There's lots of mention about compass bearing in the comments, but don't forget that an element of elevation is also required to find the satellite.
If I can find the link I will post a route to a swedish website which gives elevations for any latitude and satellite bearing.

nobby

EDIT
Try looking at www.smw.se for the free download proggy for azimuth and elevation info on any stellite.
The Sky one is at 28E.


----------



## Texas (May 9, 2005)

I seem to have a choice of 3 sats Astra 1 2 and hotbird, my next question is. How do i get back to a full screen, as at the moment I've just got a small edit screen in the top right corner?

Texas


----------



## johnsandywhite (May 9, 2005)

8O If there is no exit key and as I don't actually have the set you have. I can only suggest, switch off the set and then back on again. Unless of course it's your TV ?


----------



## Brambles (May 12, 2005)

HI,
If you are stuck in a menu use the exit button - bottom half of remote, upper right round button.

It could be you l not get a quality rating unless you have selected a channel that is on the satellite you are looking at - Thats the catch 22 that can throw you sometimes I think. 

Signal strength shown is teh signal from the LNB. If it has a connection problem you will not get a signal strength.

Hope this helps some.
Jon.


----------



## gaspode (May 9, 2005)

Hi again everyone

I have to say that I have messed with a few satellite set-ups in my time but this one has to be the most difficult system to navigate that I have ever come across! At last I seem to have found out how to get it to work properly (the receiver that is - I never had a problem with the dish set-up). The answer is to simply restore the factory defaults then start from scratch adding only the satellites and programmes that you need. The main problem when resetting is that it loses all data and sets the menu language to German! Once I found the language change menu and restored the English setting all was plain sailing. I added only the Astra2 satellite then made a programme search of all FTA channells. Bob's your uncle - all Astra2 programmes present and working fine. Now I know what to do when it throws a wobbler again!
I feel heartily sorry for those of you struggling to get a signal from the dish, it's OK for me, I've done it many times before and experience helps a lot. It would help if the manual made some sort of sense.
Just a suggestion for those of you who simply can't get a signal:

If you have a Sky digibox setup, you can plug the connector for the lead from the Sky dish into the Lidl receiver and it will work if the Lidl receiver is set to Astra2. This will help diagnose if the problem is with your receiver or the dish alignment/connection. ALWAYS REMEMBER -unplug your receiver before undoing the lead from the dish as it carries a small voltage and if shorted out may damage your equipment!

Gaspode


----------



## Paulway (May 9, 2005)

Thanks for everyones help setting this up, never done one before, I have only just got round to trying it would have given up without the posts. 
Just a question I hope it is not to stupid, do you have to go through this procedure every time you set up i.e. do the settings you have made:- sattelite and channels, have to be re-found or do they retain for the next time you connect up to the power supply?
I just can't imagine going through this process every time I set it up on site, I would be spending all my holiday trying to sort it out.


----------



## johnsandywhite (May 9, 2005)

Hi *Paulway*. Once you have all your channels on the set.

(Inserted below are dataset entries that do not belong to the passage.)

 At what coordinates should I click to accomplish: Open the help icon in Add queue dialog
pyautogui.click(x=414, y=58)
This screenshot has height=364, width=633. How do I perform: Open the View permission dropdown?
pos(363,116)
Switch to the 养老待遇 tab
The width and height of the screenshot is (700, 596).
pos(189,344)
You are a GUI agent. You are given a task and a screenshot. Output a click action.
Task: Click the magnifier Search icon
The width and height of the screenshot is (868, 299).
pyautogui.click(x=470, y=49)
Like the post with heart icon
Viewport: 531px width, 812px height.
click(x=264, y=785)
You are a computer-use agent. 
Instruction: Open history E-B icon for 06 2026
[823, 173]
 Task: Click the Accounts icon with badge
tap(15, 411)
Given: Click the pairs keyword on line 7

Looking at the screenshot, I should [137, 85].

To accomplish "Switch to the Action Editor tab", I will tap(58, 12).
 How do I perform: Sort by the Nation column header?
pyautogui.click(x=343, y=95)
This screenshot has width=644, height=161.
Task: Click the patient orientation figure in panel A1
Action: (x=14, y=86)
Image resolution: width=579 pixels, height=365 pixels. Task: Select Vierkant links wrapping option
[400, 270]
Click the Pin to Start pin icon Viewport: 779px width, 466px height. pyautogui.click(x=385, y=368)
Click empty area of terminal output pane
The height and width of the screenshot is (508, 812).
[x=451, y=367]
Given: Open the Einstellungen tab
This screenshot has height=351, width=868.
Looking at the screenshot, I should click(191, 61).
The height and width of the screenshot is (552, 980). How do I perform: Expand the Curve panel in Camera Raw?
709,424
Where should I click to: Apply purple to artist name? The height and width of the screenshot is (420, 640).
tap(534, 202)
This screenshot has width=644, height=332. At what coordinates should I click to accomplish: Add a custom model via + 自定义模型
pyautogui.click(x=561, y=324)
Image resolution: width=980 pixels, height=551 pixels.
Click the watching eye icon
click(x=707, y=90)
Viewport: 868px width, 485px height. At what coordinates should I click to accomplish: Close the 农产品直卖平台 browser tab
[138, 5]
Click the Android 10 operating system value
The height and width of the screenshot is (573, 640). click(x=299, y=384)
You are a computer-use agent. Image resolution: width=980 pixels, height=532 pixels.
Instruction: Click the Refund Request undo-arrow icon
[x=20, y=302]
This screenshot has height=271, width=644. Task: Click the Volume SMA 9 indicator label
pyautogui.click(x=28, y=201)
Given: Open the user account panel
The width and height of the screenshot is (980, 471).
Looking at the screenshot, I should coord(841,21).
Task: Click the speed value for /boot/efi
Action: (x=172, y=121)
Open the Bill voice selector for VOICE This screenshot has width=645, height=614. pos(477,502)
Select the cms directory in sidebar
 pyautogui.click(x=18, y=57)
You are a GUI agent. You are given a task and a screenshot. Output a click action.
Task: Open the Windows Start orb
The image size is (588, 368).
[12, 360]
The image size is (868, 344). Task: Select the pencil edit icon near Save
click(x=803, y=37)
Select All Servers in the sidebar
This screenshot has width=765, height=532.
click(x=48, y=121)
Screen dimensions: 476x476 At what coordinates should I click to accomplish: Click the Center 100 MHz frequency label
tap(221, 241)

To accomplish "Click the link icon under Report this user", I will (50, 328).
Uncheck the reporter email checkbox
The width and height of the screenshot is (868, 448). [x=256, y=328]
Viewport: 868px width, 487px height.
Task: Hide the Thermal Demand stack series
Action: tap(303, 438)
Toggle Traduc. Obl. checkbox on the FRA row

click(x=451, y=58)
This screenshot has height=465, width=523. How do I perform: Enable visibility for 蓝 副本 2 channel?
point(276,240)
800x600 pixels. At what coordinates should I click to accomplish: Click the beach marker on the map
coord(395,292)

All you have to do is find the signal for the Satellite you wish to watch. I am sure you have enough practice at that now to be able to set it up in no time. :wink:


----------



## Paulway (May 9, 2005)

Thanks for that John Sandy, I think I can cope with that then!!
Must say I have not bothered with TV in the past with the mediocre picture quality and always thought of Sat being overly costly, but this little setup is really quite impresive and if i've only got to align the dish then that is no worse than fidling with the rotten aerials that don't work to well.


----------



## 88726 (May 9, 2005)

moving this back to top as somebody needs it . :wink: 
cheers
kenny +stella


----------



## 88781 (May 9, 2005)

Followed the same posting Ken,...helping out too!..... :wink:


----------



## 88726 (May 9, 2005)

:lol: :lol: :lol: :lol: :lol: :lol: :lol: :lol: :lol: :lol: :lol: :lol:


----------



## carolgavin (May 9, 2005)

fink ours is busted


----------



## johnsandywhite (May 9, 2005)

carolgavin said:


> fink ours is busted


 :? Daft question? Is it not powering up? Have you checked the fuse in the plug? Is it powering up but not working? Need more information to give you some definitive pointers of what to look for. :wink:


----------



## carolgavin (May 9, 2005)

Hi johnsandywhite. We think we may have a faulty LNB. We have followed ALL the advice given to the letter ( it must have been really funny watching us :lol: )to set it up and we get no reading at all just continual weak signal. Took your advice re non bendy signal and even took it up to my dads who has an open outlook and still diddly! Have printed off all the advice from various people and have referred to it we were at it for 4hours Tuesday am (sun at 11:30 am) and still no nothing, diddly squat in the way of picture and the quality reading still rests firmly at zero.
Offer is still open to anyone coming to Scotland re meal/chinese/indian/fish/haggis/hook up coffee/whisky/vodka/beer/tea etc etc but be quick as we're probably gonna take it back.
Oh every thing else checks out fine fuse plugs etc
Thanks for all your (and everyone elses) advice so far  Course its just possible that we are just too stupid


----------



## johnsandywhite (May 9, 2005)

8O Hi *carolgavin* I am certain you are not stupid. Perhaps just a little unlucky. Wish I could help out more but I am not planning on a trip up North just at the moment.. :roll:


----------



## Brambles (May 12, 2005)

Hi Cariolgavin.
Lets jump back to square one an see if we can get you working.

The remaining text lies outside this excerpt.